# IRI Random Forest – Cross-Validation Analysis (v1)

This notebook analyzes the Random Forest model trained to predict IRI using
Z-axis vibration features and speed.

The objective is to:
- Compare performance across cross-validation folds
- Identify underfitting / overfitting behavior
- Analyze per-video prediction quality
- Decide next steps for feature improvement


In [17]:
import os
import glob
import numpy as np
import pandas as pd
import matplotlib.pyplot as plt
plt.style.use("seaborn-v0_8")

In [18]:
BASE_DIR = "results_rf_3"

rows = []

for fold_dir in sorted(glob.glob(os.path.join(BASE_DIR, "fold_*"))):
    fold_id = os.path.basename(fold_dir)

    train_metrics_path = os.path.join(fold_dir, "train_results", "train_metrics.csv")
    test_metrics_path = os.path.join(fold_dir, "test_results", "test_metrics.csv")
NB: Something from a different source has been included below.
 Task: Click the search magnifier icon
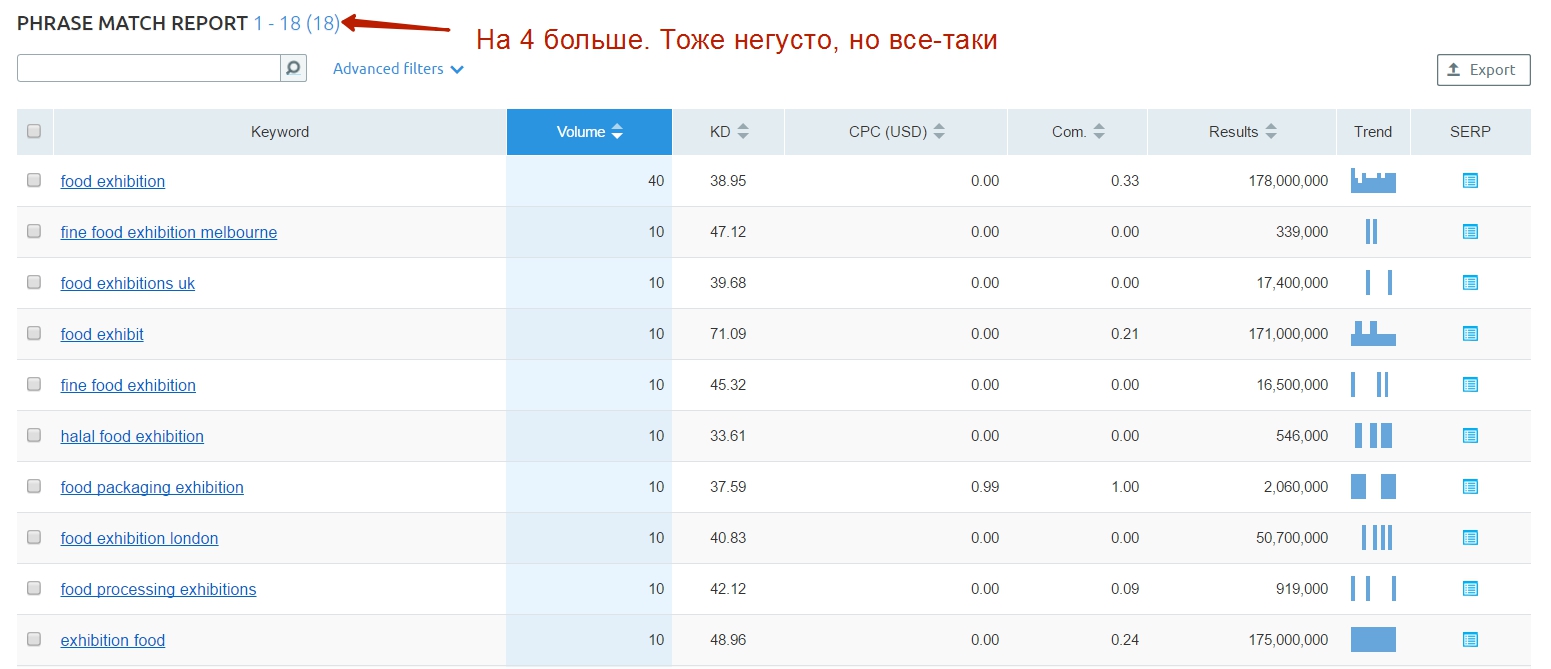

    if not (os.path.exists(train_metrics_path) and os.path.exists(test_metrics_path)):
        continue

    train_df = pd.read_csv(train_metrics_path)
    test_df = pd.read_csv(test_metrics_path)

    rows.append({
        "fold": fold_id,
        "train_rmse": train_df["rmse"].iloc[0],
        "train_dummy_rmse":train_df["dummy_rmse"].iloc[0],
        "train_rrmse": train_df["rrmse"].iloc[0],
        "train_corr": train_df["correlation"].iloc[0],
        "test_rmse": test_df["rmse"].iloc[0],
        "test_dummy_rmse":test_df["dummy_rmse"].iloc[0],
        "test_rrmse": test_df["rrmse"].iloc[0],
        "test_corr": test_df["correlation"].iloc[0],
    })

metrics_df = pd.DataFrame(rows)
metrics_df


Unnamed: 0,fold,train_rmse,train_dummy_rmse,train_rrmse,train_corr,test_rmse,test_dummy_rmse,test_rrmse,test_corr
0,fold_1,0.788686,1.897783,0.415583,0.941189,0.911881,0.580692,1.570333,0.349665
1,fold_2,0.786944,1.811941,0.43431,0.930344,1.107875,1.175179,0.942729,0.494081
2,fold_3,0.747222,1.870381,0.399503,0.940915,1.232126,1.140521,1.080319,0.186856
3,fold_4,0.527697,1.03024,0.512208,0.899362,3.045953,2.38548,1.276872,0.099918


In [19]:
summary_df = metrics_df.drop(columns=["fold"]).agg(["mean", "std"]).T
summary_df


Unnamed: 0,mean,std
train_rmse,0.712637,0.124772
train_dummy_rmse,1.652586,0.416439
train_rrmse,0.440401,0.04994
train_corr,0.927952,0.019718
test_rmse,1.574459,0.989814
test_dummy_rmse,1.320468,0.760484
test_rrmse,1.217563,0.272234
test_corr,0.28263,0.174892


In [20]:
test_out=pd.read_csv(
    "results_rf_3/fold_4/test_results/perframe/test_predictions.csv"
)
test_out.head()

Unnamed: 0,sensor_video_id,db_video_id,mt,z_std,z_rms,z_peak_to_peak,speed,iri_est,iri_log,iri_pred
0,6966757704,330,1,0.195377,0.301713,0.81747,37.9425,1.944,1.079769,1.810544
1,6966757704,330,2,0.033027,0.044435,0.181436,37.9425,1.944,1.079769,1.843316
2,6966757704,330,3,0.065358,0.072086,0.379257,37.9425,1.944,1.079769,1.843177
3,6966757704,330,4,0.065358,0.072086,0.379257,37.901,8.0394,2.201593,1.84259
4,6966757704,330,5,0.106962,0.113433,0.530914,37.901,8.0394,2.201593,1.843265


In [21]:
from scipy.stats import pearsonr

video_corr = (
    test_out
    .groupby("sensor_video_id")
    .apply(lambda x: pearsonr(x["iri_est"], x["iri_pred"])[0])
    .reset_index(name="corr")
    .sort_values("corr")
)

video_corr


Unnamed: 0,sensor_video_id,corr
1,6966757704,0.019114
2,7638016176,0.09282
0,5665902180,0.262735


Training performance is consistently strong across folds
(mean train correlation ≈ 0.93, low variance)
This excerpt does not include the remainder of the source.